Hemochromatosis causes chronic fatigue and bronzed skin pigmentation, with severe tissue damage in the liver, pancreas, joints, bone, endocrine glands, or heart, which results in various complications usually in adulthood including liver fibrosis (cirrhosis with the risk of hepatocellular carcinoma), diabetes mellitus, arthropathy, osteoporosis, hypogonadotropic hypogonadism, and cardiac failure.

Etiology

HH is due to several mutations in genes coding for proteins involved in the regulation of iron homeostasis. Hemochromatosis type 2 is due to HFE2 or HAMP gene (1q21, 19q13) mutations, type 3 to TFR2 (7q22) and type 4 to SLC40A1 (2q32) mutations.

Diagnostic methods

Diagnosis is based on biochemical testing using serum transferrin saturation and serum ferritin, and on magnetic resonance imaging (for diagnosing visceral iron overload). Molecular genetic blood testing allows the diagnosis to be established in a non-invasive way (i.e. without a liver biopsy). Biochemical abnormalities include elevated serum iron, transferrin saturation and ferritin.
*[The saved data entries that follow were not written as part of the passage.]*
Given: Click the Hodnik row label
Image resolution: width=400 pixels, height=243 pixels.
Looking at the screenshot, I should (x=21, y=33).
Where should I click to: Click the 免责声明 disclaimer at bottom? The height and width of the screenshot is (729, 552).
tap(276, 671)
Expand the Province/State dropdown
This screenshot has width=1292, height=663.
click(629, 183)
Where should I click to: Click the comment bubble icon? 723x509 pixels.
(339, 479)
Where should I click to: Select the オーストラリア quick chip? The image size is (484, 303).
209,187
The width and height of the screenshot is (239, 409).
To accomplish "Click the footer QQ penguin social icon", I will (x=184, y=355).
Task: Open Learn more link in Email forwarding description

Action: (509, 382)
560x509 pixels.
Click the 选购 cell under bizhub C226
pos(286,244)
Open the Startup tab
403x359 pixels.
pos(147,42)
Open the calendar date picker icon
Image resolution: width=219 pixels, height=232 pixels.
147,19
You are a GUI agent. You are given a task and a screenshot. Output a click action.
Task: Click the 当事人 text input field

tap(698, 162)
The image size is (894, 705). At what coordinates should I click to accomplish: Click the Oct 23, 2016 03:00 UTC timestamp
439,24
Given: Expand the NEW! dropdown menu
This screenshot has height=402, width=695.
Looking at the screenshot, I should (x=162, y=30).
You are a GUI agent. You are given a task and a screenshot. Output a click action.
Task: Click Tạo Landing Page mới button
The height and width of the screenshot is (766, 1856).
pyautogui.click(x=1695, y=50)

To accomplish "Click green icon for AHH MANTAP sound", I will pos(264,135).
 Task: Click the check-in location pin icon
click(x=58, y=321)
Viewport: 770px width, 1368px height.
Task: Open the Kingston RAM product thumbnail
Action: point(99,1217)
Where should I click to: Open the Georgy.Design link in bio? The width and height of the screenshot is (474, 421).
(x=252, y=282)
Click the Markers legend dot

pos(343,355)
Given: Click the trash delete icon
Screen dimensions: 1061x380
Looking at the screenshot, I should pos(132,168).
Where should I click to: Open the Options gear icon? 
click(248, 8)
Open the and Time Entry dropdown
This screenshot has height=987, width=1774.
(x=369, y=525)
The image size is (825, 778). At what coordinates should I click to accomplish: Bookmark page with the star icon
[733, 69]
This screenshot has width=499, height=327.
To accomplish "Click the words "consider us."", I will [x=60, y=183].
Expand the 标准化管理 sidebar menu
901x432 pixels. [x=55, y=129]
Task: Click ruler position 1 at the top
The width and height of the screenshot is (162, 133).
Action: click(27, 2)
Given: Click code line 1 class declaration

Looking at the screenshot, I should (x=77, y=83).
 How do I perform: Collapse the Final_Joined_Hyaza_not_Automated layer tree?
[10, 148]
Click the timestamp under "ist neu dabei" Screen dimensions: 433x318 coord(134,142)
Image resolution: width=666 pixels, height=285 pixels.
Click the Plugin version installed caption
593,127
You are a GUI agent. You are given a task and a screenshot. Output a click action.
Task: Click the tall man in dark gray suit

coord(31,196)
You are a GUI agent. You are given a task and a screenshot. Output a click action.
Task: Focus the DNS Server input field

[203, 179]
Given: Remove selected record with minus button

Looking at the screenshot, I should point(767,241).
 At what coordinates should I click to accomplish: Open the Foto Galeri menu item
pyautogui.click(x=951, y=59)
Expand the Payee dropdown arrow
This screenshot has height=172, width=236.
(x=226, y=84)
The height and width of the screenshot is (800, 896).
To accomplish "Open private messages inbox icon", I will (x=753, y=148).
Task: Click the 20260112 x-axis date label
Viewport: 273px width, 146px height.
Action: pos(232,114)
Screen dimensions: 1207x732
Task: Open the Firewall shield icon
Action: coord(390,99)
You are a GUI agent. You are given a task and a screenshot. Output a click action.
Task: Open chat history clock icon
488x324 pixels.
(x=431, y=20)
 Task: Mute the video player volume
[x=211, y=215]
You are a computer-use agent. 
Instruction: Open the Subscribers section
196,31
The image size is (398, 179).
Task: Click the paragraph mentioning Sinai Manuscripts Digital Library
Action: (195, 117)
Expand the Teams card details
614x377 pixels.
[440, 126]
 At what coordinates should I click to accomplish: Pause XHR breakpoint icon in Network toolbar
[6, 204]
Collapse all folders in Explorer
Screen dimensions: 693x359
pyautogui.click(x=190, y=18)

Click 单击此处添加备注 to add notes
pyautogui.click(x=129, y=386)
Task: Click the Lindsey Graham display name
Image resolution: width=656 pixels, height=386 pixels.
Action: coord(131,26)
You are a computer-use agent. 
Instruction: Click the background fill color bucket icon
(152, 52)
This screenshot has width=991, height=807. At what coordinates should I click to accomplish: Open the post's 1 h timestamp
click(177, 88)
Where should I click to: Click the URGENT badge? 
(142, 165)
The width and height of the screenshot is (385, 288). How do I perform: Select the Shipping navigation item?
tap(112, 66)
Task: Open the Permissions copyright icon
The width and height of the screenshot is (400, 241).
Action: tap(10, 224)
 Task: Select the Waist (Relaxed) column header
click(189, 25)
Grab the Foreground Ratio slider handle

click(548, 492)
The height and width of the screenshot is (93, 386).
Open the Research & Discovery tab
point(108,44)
Ferroportin disease form A is generally asymptomatic and has uncommon biological features with high serum ferritin and normal or low transferrin saturation levels

Differential diagnosis

Differential diagnosis includes i) for hyperferritinemia: alcoholism, polymetabolic syndrome, and inflammatory conditions, ii) for visceral iron overload: post-transfusional iron overload in the case of hematological diseases such as thalassemia major, sickle cell disease, myelodysplastic syndromes, and rare anemias (see these terms).

Genetic counseling

Transmission is autosomal recessive for HH types 2 and 3 and autosomal dominant for HH type 4. Genetic counseling should be offered to affected families, informing them of the risk of inheriting the disease-causing mutation.

Management and treatment

Patients are treated by repeated phlebotomies that are usually initially performed on a weekly basis until iron excess has disappeared, after which they are performed every 1-3 months.

Prognosis

HH types 3 and 4 have a very good prognosis and patients have a normal life expectancy when treated early, before the development of severe visceral complications (especially cirrhosis). HH type 2 has a higher risk of mortality, particularly due to heart failure.